This page is Ready to Use

Notice: The WebPlatform project, supported by various stewards between 2012 and 2015, has been discontinued. This site is now available on github.

Lesser known semantic elements

Summary

This article discusses some of the lesser known and more infrequently used semantic elements available in HTML.

Introduction

In this article we look at some of the and less well-known and used semantic elements in HTML. We’ll look at marking up programming code, interaction with computers, citations and abbreviations, showing changes made to documents, and more.

Highlighting contact information

The <address> element is probably the most poorly named and misunderstood element in HTML. At first glance, with a name like "address", it would appear that it is used to encapsulate addresses, email, postal, or otherwise. This is only partially the case.

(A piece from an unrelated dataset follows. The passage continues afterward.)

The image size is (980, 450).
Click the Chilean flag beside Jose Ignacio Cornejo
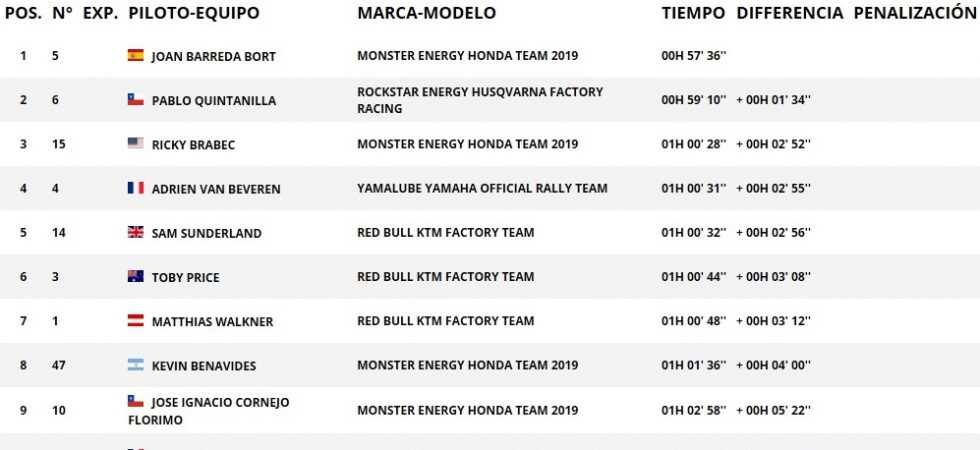(x=135, y=402)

The actual meaning of <address> is to supply contact information for the author or authors of the page, or for the major section of the page, that it appears within. This can take the form of a name, an email address, a postal address, or a link to another page with more contact information. For example:

<address>
  Mark Norman Francis,
  <span class="tel">1-800-555-4865</span>
</address>

In the following example, the address is contained within the footer paragraph and simply links to another page on the site. The extended contact information on the page that this link targets could then have more detailed contact information, to save repeating it endlessly across the entire site.

<footer>
<p>© Copyright 2011</p>
<address>
<a href="/contact/">Mark Norman Francis</a>
</address>
</footer>

Of course, if the site had more than one author, the same pattern could be used, just linking to different contact pages for the different authors.

It is incorrect to use the <address> element to indicate any other type of addresses, such as this:

<p> Our company address: </p>
<address>
  Opera Software ASA,
  Waldemar Thranes gate 98,
  NO-0175 OSLO,
  NORWAY
</address>

(Unless, of course, Opera was taking collective responsibility for the content as the “author” of the article.)

For any general address, you can use something called a “microformat” to indicate that a paragraph contains an address.

Programming languages and code

The <code> element is used to indicate computer code or programming languages, such as PHP, JavaScript, CSS, or XML. For short samples within a sentence, you would simply wrap the element around the code snippet, like so:

<p>It is bad form to use event handlers like
<code>onclick</code> directly in the HTML.</p>

For larger samples of code which span multiple lines, you can use a preformatted block <pre>...</pre> as shown in the HTML Text article.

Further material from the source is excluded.